----- Page extract -----

The most common mistake is optimizing a schedule from average assumptions while hiding the constraints that make it executable: access, water, ventilation, slope stability, haulage, plant feed limits, stockpile state, maintenance, and environmental controls.

Use the exercises as planning gates: change routing, hold a pushback, reserve stockpile capacity, adjust fleet assumptions, protect a crusher bottleneck, revise a blend, add contingency, or trigger replanning when model uncertainty, operating records, plant response, or reconciliation data contradict the schedule.

Exercise 1: Break-Even Cutoff Grade

A copper mine uses a simplified routing rule. Net variable cost is $32\ \text{USD/t ore}$ . Copper price is $8500\ \text{USD/t Cu}$ , metallurgical recovery is $88\%$ , and payable fraction is $96\%$ .

Estimate the break-even copper grade by mass, ignoring sustaining capital and fixed cost.

Solution

Break-even grade:

\displaystyle g_{be}=\frac{C}{P R f_p}

where $C$ is cost per tonne of ore, $P$ is metal price, $R$ is recovery, and $f_p$ is payable fraction.

\displaystyle g_{be}=\frac{32}{8500(0.88)(0.96)}=0.00446

Convert to percent:

g_{be}=0.446\%

Engineering Comment

This is a simplified economic screen. Real cutoff policy may include mining cost by material class, processing bottlenecks, dilution, ore loss, stockpile option value, recovery by domain, deleterious elements, royalties, fixed cost, and environmental handling constraints.

Exercise 2: Block Routing Value

A planned block contains $25{,}000\ \text{t}$ of ore at $0.65\%$ copper. Use the same price, recovery, payable fraction, and variable cost from Exercise 1.

Estimate payable copper, revenue, cost, and simplified margin.

Solution

Contained copper:

m_{Cu}=25{,}000(0.0065)=162.5\ \text{t}

Payable recovered copper:

m_{pay}=162.5(0.88)(0.96)=137.3\ \text{t}

Revenue:

Rev=137.3(8500)=1{,}166{,}880\ \text{USD}

Variable cost:

Cost=25{,}000(32)=800{,}000\ \text{USD}

Simplified margin:

Margin=1{,}166{,}880-800{,}000=366{,}880\ \text{USD}

Engineering Comment

The block appears economic under the simplified assumptions. Routing should still check grade-control confidence, ore type, hardness, moisture, clay, recovery by domain, haul distance, stockpile destination, and whether the plant can accept the material in the planned period.

-----

• Job
Translate this sentence from the mine planning exercises above into Spanish: "Estimate the break-even copper grade by mass, ignoring sustaining capital and fixed cost."

----- Provided data -----

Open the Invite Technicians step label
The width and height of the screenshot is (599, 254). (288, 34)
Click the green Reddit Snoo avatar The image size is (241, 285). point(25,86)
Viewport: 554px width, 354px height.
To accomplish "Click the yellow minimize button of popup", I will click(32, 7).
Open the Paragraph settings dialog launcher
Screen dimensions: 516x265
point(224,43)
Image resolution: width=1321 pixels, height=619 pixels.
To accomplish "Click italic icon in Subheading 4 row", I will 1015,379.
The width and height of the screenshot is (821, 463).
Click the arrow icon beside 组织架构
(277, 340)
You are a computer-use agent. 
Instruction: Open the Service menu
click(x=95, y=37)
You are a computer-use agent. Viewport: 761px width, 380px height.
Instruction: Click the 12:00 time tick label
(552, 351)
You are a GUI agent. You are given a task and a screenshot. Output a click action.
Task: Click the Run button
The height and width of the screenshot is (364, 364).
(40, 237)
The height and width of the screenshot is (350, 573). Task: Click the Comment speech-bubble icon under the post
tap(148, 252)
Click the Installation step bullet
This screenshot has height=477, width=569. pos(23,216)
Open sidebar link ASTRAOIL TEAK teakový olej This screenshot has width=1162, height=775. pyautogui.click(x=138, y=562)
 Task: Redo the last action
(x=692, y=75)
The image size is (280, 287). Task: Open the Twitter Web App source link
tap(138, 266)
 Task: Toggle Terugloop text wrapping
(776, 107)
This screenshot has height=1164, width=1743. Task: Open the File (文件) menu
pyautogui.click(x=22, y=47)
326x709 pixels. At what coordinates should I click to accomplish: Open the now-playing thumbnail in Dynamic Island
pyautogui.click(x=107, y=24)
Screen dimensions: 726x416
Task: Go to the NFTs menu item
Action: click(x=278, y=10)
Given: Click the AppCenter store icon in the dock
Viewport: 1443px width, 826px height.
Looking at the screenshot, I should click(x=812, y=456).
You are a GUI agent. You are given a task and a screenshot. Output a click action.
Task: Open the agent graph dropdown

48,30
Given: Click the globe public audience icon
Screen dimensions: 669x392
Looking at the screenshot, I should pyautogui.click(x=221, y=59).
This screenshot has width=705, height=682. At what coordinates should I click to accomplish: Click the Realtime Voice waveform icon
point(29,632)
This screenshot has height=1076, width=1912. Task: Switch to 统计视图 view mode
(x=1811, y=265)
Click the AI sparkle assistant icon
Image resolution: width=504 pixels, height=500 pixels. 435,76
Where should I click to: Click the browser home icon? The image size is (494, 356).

-----

• Response
Estime la ley de cobre de equilibrio en masa, sin considerar el capital de sostenimiento ni el costo fijo.